Pathogen Genomics, The Wellcome Trust Sanger Institute, Wellcome Trust Genome Campus, Hinxton, Cambridge, CB10 1SA, UK.
BMC Genomics. 2011 Feb 18;12:120. doi: 10.1186/1471-2164-12-120.
Small interspersed repeats are commonly found in many bacterial chromosomes. Two families of repeats (BOX and RUP) have previously been identified in the genome of Streptococcus pneumoniae, a nasopharyngeal commensal and respiratory pathogen of humans. However, little is known about the role they play in pneumococcal genetics.

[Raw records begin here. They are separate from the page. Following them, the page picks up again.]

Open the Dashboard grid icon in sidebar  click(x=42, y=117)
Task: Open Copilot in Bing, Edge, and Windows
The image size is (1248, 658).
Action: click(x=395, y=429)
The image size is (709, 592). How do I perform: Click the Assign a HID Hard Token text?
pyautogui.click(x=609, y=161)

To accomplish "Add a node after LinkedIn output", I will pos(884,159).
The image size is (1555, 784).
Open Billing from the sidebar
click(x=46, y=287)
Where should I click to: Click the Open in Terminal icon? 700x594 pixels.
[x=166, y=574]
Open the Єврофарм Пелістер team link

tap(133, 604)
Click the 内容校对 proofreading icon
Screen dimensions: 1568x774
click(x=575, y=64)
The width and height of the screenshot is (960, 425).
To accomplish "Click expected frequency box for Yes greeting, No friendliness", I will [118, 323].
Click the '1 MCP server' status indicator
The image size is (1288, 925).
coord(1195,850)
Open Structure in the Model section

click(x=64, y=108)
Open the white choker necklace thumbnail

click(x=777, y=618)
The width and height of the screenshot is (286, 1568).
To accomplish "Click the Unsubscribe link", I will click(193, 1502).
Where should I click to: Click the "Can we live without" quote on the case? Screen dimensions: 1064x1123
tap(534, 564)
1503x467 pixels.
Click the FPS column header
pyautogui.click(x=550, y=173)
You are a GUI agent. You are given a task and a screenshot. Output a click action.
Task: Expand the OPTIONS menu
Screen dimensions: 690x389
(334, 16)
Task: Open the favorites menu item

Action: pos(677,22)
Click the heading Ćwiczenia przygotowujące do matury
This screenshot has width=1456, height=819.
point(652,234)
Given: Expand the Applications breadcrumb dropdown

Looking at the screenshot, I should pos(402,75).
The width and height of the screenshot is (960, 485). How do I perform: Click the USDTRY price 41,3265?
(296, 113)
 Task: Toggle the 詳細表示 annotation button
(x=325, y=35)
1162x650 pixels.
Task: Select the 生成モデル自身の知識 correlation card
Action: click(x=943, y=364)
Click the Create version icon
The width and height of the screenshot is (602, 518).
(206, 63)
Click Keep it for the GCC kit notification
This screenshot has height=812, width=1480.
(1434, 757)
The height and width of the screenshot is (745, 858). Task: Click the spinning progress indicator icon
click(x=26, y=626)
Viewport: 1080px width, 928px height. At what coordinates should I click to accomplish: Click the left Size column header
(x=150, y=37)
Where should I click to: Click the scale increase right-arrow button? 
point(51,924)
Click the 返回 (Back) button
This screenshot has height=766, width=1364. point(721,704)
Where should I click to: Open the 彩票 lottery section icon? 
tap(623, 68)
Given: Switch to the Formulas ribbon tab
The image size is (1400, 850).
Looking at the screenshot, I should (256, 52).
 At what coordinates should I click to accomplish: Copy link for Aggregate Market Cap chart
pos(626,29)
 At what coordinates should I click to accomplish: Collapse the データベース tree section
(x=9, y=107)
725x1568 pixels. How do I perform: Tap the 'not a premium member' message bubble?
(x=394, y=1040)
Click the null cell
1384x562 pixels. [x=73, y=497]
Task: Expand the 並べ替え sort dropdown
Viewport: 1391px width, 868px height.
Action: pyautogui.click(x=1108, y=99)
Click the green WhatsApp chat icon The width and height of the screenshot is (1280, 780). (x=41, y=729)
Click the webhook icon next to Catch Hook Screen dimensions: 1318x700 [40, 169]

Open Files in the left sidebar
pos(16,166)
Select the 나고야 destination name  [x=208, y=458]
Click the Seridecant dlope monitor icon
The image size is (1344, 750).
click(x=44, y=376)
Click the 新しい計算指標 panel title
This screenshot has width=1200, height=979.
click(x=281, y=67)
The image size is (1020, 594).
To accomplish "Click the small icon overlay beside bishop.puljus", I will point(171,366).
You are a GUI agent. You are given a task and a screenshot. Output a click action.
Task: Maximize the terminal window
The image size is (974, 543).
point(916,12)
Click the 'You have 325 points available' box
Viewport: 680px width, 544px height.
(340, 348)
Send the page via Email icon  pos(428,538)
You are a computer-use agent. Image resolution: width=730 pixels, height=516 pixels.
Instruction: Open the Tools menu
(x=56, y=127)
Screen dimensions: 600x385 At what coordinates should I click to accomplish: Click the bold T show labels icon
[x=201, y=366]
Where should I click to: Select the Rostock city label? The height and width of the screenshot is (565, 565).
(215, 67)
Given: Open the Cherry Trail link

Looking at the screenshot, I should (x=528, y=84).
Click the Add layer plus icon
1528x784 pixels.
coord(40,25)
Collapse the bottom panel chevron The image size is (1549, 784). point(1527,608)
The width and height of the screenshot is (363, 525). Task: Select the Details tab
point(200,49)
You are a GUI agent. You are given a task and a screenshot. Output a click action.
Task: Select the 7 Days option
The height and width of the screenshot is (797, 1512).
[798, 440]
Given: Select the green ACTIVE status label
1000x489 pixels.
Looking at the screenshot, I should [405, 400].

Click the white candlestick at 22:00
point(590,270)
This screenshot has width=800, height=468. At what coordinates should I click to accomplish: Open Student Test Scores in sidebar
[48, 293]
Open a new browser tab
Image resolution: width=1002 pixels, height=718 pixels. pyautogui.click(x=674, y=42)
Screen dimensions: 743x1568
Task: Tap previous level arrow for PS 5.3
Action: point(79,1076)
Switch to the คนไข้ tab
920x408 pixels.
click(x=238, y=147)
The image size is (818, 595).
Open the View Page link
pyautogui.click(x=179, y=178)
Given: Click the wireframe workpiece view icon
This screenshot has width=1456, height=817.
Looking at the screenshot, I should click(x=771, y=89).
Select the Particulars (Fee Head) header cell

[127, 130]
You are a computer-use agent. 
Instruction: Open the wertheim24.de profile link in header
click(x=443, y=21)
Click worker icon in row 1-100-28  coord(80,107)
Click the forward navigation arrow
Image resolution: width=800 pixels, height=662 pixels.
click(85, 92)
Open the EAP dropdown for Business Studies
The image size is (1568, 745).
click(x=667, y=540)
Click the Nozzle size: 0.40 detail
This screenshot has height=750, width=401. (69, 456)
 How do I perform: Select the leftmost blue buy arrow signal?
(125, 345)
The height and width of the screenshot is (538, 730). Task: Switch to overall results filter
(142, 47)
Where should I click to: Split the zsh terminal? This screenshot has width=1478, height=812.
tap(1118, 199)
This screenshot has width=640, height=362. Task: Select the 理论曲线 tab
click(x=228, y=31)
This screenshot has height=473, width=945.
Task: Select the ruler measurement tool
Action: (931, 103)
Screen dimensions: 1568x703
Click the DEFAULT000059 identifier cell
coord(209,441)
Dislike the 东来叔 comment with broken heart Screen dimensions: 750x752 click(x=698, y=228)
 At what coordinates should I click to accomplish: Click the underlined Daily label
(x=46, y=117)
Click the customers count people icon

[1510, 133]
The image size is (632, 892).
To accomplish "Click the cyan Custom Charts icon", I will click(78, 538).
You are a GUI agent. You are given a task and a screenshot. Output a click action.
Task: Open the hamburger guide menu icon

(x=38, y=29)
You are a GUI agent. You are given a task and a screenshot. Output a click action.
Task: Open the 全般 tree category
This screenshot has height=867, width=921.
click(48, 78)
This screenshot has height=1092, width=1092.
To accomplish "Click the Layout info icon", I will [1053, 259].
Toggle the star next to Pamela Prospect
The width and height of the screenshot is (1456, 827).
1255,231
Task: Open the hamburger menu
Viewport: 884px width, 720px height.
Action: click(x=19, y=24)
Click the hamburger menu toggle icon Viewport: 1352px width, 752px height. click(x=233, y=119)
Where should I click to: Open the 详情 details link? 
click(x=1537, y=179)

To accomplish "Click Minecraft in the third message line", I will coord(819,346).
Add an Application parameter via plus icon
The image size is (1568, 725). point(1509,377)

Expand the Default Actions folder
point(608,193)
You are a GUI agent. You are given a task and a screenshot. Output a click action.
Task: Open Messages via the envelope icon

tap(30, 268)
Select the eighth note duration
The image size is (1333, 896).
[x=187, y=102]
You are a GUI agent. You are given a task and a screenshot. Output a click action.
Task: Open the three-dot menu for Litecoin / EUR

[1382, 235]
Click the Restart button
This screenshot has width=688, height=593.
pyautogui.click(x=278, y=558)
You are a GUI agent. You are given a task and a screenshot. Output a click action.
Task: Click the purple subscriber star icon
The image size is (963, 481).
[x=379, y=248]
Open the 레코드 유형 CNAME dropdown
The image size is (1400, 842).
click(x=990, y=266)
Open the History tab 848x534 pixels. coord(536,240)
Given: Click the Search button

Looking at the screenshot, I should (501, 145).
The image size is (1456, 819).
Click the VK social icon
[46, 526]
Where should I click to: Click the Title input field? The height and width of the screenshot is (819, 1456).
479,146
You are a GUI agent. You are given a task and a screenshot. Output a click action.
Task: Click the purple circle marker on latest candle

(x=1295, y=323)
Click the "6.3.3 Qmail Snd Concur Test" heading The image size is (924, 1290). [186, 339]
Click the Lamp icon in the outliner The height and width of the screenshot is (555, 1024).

Analysis of the genome of S. pneumoniae ATCC 700669 revealed the presence of a third repeat family, which we have named SPRITE. All three repeats are present at a reduced density in the genome of the closely related species S. mitis. However, they are almost entirely absent from all other streptococci, although a set of elements related to the pneumococcal BOX repeat was identified in the zoonotic pathogen S. suis. In conjunction with information regarding their distribution within the pneumococcal chromosome, this suggests that it is unlikely that these repeats are specialised sequences performing a particular role for the host, but rather that they constitute parasitic elements. However, comparing insertion sites between pneumococcal sequences indicates that they appear to transpose at a much lower rate than IS elements. Some large BOX elements in S. pneumoniae were found to encode open reading frames on both strands of the genome, whilst another was found to form a composite RNA structure with two T box riboswitches. In multiple cases, such BOX elements were demonstrated as being expressed using directional RNA-seq and RT-PCR.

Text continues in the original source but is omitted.